Engendering Negotiations

Published: Jul 31 , 2015
Author: Sam Macbeth

Although news of a pay differential between men and women doing the same or similar jobs is nothing new, recent studies suggest that even when women are on the employer’s side of a negotiation, men can feel more threatened by a female boss, and tend to negotiate using more extreme positions.

In one survey, male and female college students at a U.S. university were asked to negotiate their salary at a new job in a computer exercise with a male or female hiring manager. Once they had, the participants were asked to guess words that appeared on a computer for a fraction of a second. Those who selected words such as "fear" or "risk" were judged to feel more threatened.

The men who were negotiating with a woman as their manager acted more threatened. As such, they asked for more money ($49,400 average) as opposed to less when asking from a male manager ($42,870 average).

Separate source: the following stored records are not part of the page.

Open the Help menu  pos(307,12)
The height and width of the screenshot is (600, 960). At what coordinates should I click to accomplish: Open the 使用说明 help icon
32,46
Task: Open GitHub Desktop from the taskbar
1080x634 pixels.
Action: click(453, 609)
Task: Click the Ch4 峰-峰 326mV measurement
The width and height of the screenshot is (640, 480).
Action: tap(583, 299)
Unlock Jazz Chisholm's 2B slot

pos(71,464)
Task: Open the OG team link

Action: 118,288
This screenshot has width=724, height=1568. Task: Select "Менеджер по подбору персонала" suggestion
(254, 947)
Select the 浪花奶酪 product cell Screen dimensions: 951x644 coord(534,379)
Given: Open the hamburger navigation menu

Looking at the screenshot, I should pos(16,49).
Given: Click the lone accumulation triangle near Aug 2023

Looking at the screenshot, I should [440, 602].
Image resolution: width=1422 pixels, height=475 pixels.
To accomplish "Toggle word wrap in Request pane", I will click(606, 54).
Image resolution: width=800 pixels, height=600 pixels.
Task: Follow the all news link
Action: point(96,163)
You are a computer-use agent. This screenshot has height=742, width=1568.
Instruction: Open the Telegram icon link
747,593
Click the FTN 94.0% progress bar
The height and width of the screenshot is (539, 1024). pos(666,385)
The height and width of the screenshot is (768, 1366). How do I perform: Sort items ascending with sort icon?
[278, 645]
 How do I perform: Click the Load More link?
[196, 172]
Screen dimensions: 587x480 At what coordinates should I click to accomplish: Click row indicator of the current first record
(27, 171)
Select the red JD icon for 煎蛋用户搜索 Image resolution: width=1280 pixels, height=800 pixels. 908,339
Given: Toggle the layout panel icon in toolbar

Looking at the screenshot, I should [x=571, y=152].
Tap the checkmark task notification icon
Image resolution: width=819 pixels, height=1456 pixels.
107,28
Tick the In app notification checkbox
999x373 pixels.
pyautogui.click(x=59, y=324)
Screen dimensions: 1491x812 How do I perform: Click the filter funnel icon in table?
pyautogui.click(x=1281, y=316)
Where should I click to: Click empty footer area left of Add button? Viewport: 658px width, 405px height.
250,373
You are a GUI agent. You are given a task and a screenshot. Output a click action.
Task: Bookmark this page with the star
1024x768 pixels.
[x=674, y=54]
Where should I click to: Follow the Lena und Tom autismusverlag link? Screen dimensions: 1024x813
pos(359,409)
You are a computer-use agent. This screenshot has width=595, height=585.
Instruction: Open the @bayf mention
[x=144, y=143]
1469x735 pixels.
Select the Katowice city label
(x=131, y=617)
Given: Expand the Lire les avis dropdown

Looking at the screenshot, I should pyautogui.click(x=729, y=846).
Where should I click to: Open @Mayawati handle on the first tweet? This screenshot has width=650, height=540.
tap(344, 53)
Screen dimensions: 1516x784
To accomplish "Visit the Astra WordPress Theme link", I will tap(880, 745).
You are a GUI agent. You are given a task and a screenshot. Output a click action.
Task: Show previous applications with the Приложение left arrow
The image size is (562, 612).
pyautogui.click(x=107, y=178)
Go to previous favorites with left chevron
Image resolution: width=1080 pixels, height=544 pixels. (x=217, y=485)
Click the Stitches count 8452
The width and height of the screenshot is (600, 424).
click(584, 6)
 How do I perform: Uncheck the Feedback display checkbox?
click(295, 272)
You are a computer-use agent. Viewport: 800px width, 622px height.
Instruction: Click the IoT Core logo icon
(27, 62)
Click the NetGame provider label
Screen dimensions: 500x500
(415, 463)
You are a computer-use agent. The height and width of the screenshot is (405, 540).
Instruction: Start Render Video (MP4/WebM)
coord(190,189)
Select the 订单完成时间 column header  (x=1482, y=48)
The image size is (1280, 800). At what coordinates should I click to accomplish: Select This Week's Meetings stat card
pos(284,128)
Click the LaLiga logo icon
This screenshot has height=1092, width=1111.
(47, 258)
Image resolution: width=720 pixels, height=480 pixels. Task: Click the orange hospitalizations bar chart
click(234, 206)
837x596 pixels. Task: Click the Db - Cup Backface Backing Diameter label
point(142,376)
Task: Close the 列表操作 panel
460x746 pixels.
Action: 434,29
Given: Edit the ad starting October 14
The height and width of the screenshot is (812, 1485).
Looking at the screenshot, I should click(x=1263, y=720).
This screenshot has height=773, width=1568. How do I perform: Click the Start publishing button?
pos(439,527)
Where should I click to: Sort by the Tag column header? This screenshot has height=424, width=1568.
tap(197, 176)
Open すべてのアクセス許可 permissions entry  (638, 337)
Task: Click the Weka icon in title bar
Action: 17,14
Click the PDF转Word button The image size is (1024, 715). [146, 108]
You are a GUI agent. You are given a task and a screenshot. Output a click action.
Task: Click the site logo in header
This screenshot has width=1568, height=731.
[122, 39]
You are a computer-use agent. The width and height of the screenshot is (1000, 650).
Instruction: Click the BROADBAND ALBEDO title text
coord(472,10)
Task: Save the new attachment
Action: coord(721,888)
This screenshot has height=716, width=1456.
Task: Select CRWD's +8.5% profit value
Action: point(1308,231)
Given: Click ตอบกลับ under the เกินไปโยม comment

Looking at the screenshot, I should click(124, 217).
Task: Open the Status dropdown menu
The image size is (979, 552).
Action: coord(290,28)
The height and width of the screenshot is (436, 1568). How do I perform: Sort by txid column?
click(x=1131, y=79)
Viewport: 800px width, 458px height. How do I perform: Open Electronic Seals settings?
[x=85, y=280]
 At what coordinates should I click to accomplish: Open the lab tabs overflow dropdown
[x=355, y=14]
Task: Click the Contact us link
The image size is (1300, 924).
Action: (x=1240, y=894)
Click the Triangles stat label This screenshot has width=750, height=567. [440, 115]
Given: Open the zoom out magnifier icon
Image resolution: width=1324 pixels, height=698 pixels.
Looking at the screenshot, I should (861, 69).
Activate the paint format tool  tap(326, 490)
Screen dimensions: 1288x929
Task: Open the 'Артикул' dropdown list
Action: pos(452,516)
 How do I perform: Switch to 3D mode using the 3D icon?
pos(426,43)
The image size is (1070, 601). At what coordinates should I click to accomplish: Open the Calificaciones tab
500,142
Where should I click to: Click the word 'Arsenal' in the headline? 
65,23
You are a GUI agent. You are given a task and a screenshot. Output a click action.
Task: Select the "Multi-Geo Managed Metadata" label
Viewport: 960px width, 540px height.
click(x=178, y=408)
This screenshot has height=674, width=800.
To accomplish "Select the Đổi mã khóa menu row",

Women negotiated for a lower salary overall ($41,346 average) - it didn’t matter whether they were asking a man or a woman.

Whist I’m sure that these results can be interpreted and discussed at length the interesting point for me is how much (or little) time people had to respond.

I suspect the answer was not much. In real life negotiations this can limit creativity and with immediate emotional responses - things we say and do in the heat of the moment, may limit future flexibility – possibly at a crucial point in the negotiation.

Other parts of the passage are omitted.